Can I Maintain Family Ties Despite My Parents Wishes?
Answered by Shaykh Jamir Meah
Question: Assalamu alaykum
My uncle cheated my family. My mother forbids me to have relations with his family. I know that my uncle is wrong. What should I do?
Answer: Wa’alaykum assalam. Jazakum Allah kahyr for writing in. May Allah reward you for trying to maintain your family relations, despite the past problems.
You do not need to obey your mother in severing ties with your uncle and cousins. However, given the past situation, you should be sensitive to your mother’s concerns, and ensure that further your family and you are not vulnerable to further harm from your uncle.
Obeying parents
Allah has commanded us to be kind and gentle with our parents and to treat them with goodness. This is what is incumbent on every child, in every situation.
However, if parents forbid one from doing something obligatory in the religion, or order one to do something prohibited in the religion, or prevent one from attaining some palpable benefit in regards their own worldly and religious life and which does not compromise the parent’s rights, then one does not have to obey their parents.

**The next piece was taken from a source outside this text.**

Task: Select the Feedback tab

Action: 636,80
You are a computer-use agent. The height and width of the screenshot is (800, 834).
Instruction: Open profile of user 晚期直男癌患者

For further information, please refer to this answer:
When May Parents Be Disobeyed, and How?
Keeping ties of Kinship and Sensitivity
The Prophet (peace and blessings be upon him) said, ‘Whoever believes in Allah and the Last Day, let him maintain the ties of kinship.’ [Bukhari].
It is commendable you want to keep the family relations despite the troubled past, and you should do so. Maintaining the ties of kinship means that a person does not purposefully cut their relatives off. It suffices that one calls/emails time to time to see how they are. Therefore, take it slowly and see how things go.
However, do this with wisdom, both in terms of protecting your mother and yourself from any possible misbehavior from your uncle in the future, and avoid upsetting your mother more than is necessary.
Please also refer to this answer:
Obeying One’s Parents and Maintaining Ties of Kinship
I wish you all the best.
Warmest salams,
[Shaykh] Jamir Meah
Shaykh Jamir Meah grew up in Hampstead, London. In 2007, he traveled to Tarim, Yemen, where he spent nine years studying the Islamic sciences on a one-to-one basis under the foremost scholars of the Ribaat, Tarim, with a main specialization and focus on Shafi’i fiqh. In early 2016, he moved to Amman, Jordan, where he continues advanced studies in a range of Islamic sciences, as well as teaching. Jamir is a qualified homeopath.